● Enunciado
Reescribe todo el material sustituyendo "Instruction" por "Command" y sin cambiar nada más.

Registros para localizar objetos descritos

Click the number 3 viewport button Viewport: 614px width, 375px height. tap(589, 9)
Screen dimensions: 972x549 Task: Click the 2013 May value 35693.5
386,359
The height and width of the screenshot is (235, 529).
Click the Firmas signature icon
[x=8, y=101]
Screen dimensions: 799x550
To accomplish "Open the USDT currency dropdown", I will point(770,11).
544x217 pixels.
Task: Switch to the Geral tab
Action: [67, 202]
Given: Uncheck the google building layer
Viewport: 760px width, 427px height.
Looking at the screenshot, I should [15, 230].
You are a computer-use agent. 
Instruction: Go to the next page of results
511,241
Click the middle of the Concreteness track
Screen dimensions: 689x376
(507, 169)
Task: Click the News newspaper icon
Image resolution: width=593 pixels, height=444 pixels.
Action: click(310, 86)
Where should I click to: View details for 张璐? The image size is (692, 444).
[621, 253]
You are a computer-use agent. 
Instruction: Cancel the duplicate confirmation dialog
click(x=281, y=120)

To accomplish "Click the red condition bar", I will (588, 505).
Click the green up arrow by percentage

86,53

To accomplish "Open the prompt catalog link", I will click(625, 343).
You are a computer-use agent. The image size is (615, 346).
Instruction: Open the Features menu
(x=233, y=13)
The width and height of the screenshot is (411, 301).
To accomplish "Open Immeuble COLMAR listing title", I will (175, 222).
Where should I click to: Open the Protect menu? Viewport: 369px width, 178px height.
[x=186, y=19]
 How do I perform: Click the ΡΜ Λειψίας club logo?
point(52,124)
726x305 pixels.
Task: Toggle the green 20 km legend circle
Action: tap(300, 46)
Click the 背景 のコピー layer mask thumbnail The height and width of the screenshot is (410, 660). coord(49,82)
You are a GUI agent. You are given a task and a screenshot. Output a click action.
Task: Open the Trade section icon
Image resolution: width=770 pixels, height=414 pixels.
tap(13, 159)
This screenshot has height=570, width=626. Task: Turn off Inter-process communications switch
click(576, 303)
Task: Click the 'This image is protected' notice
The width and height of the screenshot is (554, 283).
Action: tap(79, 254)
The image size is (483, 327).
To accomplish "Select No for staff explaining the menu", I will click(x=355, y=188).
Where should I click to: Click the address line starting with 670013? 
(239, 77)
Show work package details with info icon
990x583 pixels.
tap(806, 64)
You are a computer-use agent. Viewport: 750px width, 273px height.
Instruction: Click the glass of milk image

● Resultado
Click the number 3 viewport button Viewport: 614px width, 375px height. tap(589, 9)
Screen dimensions: 972x549 Task: Click the 2013 May value 35693.5
386,359
The height and width of the screenshot is (235, 529).
Click the Firmas signature icon
[x=8, y=101]
Screen dimensions: 799x550
To accomplish "Open the USDT currency dropdown", I will point(770,11).
544x217 pixels.
Task: Switch to the Geral tab
Action: [67, 202]
Given: Uncheck the google building layer
Viewport: 760px width, 427px height.
Looking at the screenshot, I should [15, 230].
You are a computer-use agent. 
Command: Go to the next page of results
511,241
Click the middle of the Concreteness track
Screen dimensions: 689x376
(507, 169)
Task: Click the News newspaper icon
Image resolution: width=593 pixels, height=444 pixels.
Action: click(310, 86)
Where should I click to: View details for 张璐? The image size is (692, 444).
[621, 253]
You are a computer-use agent. 
Command: Cancel the duplicate confirmation dialog
click(x=281, y=120)

To accomplish "Click the red condition bar", I will (588, 505).
Click the green up arrow by percentage

86,53

To accomplish "Open the prompt catalog link", I will click(625, 343).
You are a computer-use agent. The image size is (615, 346).
Command: Open the Features menu
(x=233, y=13)
The width and height of the screenshot is (411, 301).
To accomplish "Open Immeuble COLMAR listing title", I will (175, 222).
Where should I click to: Open the Protect menu? Viewport: 369px width, 178px height.
[x=186, y=19]
 How do I perform: Click the ΡΜ Λειψίας club logo?
point(52,124)
726x305 pixels.
Task: Toggle the green 20 km legend circle
Action: tap(300, 46)
Click the 背景 のコピー layer mask thumbnail The height and width of the screenshot is (410, 660). coord(49,82)
You are a GUI agent. You are given a task and a screenshot. Output a click action.
Task: Open the Trade section icon
Image resolution: width=770 pixels, height=414 pixels.
tap(13, 159)
This screenshot has height=570, width=626. Task: Turn off Inter-process communications switch
click(576, 303)
Task: Click the 'This image is protected' notice
The width and height of the screenshot is (554, 283).
Action: tap(79, 254)
The image size is (483, 327).
To accomplish "Select No for staff explaining the menu", I will click(x=355, y=188).
Where should I click to: Click the address line starting with 670013? 
(239, 77)
Show work package details with info icon
990x583 pixels.
tap(806, 64)
You are a computer-use agent. Viewport: 750px width, 273px height.
Command: Click the glass of milk image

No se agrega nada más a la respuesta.